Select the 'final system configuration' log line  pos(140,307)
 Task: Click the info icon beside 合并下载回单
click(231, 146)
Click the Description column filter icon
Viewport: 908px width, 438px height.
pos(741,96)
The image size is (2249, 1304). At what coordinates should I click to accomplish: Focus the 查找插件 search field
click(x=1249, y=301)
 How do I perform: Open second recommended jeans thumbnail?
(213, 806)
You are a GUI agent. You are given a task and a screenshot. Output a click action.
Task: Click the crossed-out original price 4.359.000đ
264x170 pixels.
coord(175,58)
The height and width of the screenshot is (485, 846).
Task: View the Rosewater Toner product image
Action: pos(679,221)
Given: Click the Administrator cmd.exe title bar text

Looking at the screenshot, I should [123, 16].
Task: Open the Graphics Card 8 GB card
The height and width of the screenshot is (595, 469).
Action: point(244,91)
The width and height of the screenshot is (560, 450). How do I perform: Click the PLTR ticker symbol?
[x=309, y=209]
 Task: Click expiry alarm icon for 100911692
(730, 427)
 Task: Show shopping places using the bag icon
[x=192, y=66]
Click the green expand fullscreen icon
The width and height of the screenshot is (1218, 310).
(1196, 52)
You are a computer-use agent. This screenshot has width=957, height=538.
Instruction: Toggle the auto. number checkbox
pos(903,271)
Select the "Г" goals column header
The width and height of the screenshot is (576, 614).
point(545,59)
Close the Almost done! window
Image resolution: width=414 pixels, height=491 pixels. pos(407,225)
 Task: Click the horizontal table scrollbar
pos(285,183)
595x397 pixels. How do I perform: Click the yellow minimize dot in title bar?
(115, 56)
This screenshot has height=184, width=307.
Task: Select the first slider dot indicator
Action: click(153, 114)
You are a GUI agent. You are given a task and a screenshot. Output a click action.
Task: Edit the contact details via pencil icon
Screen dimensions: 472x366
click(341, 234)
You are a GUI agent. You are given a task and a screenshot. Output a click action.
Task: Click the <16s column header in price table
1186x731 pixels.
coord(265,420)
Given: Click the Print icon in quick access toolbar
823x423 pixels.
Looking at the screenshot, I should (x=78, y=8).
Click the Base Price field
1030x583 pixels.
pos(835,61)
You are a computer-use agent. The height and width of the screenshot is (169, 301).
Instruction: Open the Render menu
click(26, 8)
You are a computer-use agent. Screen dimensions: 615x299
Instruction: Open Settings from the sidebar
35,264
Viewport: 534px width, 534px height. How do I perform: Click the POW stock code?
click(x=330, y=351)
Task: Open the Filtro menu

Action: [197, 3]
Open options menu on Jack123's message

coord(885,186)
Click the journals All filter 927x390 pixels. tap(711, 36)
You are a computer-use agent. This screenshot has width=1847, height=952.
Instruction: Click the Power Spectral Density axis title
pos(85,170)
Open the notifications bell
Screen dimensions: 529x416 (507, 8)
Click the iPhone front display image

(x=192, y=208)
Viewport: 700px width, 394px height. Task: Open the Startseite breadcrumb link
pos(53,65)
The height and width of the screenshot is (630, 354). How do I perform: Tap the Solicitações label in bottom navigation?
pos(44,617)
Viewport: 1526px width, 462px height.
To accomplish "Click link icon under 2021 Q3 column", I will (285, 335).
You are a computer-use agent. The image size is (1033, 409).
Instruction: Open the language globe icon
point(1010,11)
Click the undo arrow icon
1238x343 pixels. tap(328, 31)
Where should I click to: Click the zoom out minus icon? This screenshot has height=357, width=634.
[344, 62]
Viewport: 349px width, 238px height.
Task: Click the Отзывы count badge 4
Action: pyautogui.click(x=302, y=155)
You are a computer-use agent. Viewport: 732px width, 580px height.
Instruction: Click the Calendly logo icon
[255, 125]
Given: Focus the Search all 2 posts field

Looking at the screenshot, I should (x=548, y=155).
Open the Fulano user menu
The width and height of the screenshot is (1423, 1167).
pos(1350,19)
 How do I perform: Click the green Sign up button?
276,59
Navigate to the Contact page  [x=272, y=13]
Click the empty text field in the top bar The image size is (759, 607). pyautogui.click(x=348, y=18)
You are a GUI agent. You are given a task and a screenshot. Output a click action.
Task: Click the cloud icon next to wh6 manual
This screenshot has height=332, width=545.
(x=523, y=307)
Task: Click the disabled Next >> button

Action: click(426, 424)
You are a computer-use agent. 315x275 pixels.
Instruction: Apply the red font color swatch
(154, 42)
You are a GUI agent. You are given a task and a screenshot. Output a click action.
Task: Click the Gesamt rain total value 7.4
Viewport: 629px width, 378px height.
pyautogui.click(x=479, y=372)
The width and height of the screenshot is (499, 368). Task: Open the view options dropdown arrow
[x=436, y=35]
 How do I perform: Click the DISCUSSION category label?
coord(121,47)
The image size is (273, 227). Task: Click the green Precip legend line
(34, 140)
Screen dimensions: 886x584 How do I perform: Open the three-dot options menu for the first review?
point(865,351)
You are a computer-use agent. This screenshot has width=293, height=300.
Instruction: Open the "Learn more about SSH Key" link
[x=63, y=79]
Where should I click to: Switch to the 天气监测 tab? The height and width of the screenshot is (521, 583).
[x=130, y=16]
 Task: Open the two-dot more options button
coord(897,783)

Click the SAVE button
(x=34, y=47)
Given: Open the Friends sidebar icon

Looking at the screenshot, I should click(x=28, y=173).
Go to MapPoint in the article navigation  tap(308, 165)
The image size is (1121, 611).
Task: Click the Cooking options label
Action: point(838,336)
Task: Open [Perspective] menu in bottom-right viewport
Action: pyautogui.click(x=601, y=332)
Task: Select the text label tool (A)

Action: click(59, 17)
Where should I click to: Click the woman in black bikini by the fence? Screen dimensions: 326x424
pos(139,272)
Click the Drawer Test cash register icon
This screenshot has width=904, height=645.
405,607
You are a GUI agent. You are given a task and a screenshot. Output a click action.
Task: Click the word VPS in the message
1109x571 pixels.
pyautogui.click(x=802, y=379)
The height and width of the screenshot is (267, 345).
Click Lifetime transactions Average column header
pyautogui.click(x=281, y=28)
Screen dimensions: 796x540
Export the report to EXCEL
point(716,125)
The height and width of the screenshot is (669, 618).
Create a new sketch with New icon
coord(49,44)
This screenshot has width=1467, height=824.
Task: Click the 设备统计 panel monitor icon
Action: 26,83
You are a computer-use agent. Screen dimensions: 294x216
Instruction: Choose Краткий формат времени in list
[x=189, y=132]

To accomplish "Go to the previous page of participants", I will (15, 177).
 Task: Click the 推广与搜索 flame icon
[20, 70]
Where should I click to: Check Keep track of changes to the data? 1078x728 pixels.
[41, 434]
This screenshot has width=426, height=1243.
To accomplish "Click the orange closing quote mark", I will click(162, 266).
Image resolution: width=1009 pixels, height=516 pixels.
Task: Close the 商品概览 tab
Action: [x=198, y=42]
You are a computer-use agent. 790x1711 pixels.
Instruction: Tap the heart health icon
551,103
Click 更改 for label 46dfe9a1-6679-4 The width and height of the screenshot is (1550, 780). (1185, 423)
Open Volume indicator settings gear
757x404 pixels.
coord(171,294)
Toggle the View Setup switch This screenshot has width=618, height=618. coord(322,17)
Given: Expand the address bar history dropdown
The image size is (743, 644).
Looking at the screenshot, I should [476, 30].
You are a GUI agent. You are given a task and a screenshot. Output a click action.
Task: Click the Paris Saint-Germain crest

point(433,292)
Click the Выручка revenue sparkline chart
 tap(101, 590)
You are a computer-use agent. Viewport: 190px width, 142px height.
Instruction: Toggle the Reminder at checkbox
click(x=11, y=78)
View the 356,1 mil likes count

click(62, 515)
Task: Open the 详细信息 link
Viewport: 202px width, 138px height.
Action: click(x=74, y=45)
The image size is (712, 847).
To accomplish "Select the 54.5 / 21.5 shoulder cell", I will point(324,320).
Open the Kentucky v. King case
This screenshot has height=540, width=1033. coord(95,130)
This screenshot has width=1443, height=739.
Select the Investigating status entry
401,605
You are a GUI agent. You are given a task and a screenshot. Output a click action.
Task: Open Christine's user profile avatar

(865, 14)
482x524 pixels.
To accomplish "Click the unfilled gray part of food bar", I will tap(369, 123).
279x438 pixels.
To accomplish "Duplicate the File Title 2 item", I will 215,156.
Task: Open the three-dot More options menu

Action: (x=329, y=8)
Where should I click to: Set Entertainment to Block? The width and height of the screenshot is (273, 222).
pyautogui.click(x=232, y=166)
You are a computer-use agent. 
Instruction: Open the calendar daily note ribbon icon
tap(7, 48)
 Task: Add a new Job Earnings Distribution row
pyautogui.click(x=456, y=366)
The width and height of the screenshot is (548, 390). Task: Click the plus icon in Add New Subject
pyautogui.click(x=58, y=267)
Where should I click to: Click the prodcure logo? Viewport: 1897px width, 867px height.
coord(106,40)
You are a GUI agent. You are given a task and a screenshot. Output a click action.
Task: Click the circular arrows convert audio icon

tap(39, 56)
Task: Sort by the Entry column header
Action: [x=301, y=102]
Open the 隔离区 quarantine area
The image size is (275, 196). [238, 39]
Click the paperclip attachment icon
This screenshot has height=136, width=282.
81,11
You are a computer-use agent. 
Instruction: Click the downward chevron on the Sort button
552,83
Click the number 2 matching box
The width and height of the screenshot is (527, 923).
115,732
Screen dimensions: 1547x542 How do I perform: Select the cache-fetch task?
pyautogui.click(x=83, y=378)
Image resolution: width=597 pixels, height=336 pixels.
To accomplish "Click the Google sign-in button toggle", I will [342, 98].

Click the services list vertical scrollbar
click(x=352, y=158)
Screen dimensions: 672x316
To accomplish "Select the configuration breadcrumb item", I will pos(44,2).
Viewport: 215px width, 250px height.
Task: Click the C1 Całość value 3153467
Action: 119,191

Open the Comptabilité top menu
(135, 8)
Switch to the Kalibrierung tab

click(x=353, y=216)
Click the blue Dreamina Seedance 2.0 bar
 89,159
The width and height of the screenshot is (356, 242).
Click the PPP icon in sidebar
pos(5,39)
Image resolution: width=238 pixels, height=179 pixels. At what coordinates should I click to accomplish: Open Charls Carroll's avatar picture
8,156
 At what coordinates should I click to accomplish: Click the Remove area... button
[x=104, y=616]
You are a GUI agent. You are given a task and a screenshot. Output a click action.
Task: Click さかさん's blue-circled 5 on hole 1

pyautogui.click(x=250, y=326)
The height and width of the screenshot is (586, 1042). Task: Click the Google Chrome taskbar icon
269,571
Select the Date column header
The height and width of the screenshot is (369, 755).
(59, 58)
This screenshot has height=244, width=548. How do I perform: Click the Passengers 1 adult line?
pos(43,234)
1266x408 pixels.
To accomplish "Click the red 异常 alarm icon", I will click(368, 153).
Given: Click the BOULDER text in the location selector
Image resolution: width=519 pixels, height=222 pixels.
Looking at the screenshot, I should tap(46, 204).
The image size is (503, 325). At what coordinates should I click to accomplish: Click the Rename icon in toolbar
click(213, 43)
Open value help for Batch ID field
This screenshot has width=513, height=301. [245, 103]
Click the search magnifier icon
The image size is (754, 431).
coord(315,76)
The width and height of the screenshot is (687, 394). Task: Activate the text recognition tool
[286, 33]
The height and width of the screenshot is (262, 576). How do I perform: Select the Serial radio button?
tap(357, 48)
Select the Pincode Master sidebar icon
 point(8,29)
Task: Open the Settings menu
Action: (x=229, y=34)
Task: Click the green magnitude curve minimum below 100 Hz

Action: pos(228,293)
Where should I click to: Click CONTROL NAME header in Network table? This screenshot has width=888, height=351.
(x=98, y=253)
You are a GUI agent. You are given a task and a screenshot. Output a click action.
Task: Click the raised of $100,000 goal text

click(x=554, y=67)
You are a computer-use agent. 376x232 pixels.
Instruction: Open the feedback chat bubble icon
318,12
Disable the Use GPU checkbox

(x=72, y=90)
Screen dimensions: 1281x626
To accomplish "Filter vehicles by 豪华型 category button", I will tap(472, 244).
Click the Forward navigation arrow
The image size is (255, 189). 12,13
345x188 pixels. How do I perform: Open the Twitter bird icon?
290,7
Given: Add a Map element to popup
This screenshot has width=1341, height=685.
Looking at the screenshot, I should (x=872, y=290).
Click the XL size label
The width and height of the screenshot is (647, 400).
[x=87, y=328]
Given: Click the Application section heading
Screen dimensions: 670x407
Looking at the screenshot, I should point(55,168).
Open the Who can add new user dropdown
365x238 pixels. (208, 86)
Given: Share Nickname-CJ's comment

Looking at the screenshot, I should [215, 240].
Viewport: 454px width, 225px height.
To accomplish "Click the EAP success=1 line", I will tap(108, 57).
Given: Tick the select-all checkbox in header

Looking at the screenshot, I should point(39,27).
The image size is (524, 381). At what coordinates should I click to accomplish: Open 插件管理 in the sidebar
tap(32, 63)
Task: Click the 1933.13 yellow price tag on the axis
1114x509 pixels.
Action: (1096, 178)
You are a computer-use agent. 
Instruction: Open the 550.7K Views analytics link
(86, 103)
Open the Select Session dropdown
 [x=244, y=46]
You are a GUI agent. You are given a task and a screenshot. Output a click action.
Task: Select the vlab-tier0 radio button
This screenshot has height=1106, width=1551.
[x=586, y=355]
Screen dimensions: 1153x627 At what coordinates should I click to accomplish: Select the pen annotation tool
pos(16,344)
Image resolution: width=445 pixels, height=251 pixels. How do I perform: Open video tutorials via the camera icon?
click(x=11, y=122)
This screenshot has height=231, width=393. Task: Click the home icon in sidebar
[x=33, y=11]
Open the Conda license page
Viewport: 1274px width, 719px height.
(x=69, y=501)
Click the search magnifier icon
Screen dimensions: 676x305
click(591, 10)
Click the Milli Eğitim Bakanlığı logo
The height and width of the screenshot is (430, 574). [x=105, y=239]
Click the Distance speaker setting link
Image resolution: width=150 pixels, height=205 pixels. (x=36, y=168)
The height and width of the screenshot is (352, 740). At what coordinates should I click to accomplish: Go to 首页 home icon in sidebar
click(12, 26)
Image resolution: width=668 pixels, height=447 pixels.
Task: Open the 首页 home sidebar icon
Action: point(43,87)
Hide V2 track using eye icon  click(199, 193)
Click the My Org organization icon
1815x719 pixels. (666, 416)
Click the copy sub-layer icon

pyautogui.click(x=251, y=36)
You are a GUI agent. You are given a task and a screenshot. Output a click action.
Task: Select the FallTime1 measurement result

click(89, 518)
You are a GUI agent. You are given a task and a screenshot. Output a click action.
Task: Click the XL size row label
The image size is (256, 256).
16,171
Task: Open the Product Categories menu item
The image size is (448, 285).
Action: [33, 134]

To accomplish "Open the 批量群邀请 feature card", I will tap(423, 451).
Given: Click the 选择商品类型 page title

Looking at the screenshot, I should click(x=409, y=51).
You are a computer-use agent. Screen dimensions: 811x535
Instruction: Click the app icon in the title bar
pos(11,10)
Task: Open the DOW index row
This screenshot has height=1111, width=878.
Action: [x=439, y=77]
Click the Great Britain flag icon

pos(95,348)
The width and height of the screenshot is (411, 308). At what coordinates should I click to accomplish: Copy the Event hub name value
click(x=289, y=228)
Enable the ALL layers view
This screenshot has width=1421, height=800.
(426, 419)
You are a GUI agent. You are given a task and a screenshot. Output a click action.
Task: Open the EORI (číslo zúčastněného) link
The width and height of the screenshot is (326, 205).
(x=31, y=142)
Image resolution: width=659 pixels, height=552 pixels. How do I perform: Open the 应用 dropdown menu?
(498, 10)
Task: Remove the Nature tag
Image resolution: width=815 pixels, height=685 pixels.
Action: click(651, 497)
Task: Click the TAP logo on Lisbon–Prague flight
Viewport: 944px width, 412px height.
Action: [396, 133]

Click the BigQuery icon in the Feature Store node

────────

- What the task asks: Lines from the top of the data above through the line containing "Task: Click the crossed-out" must be repeated exactly. All other lines stay out.

- Response to this exercise:
Select the 'final system configuration' log line  pos(140,307)
 Task: Click the info icon beside 合并下载回单
click(231, 146)
Click the Description column filter icon
Viewport: 908px width, 438px height.
pos(741,96)
The image size is (2249, 1304). At what coordinates should I click to accomplish: Focus the 查找插件 search field
click(x=1249, y=301)
 How do I perform: Open second recommended jeans thumbnail?
(213, 806)
You are a GUI agent. You are given a task and a screenshot. Output a click action.
Task: Click the crossed-out original price 4.359.000đ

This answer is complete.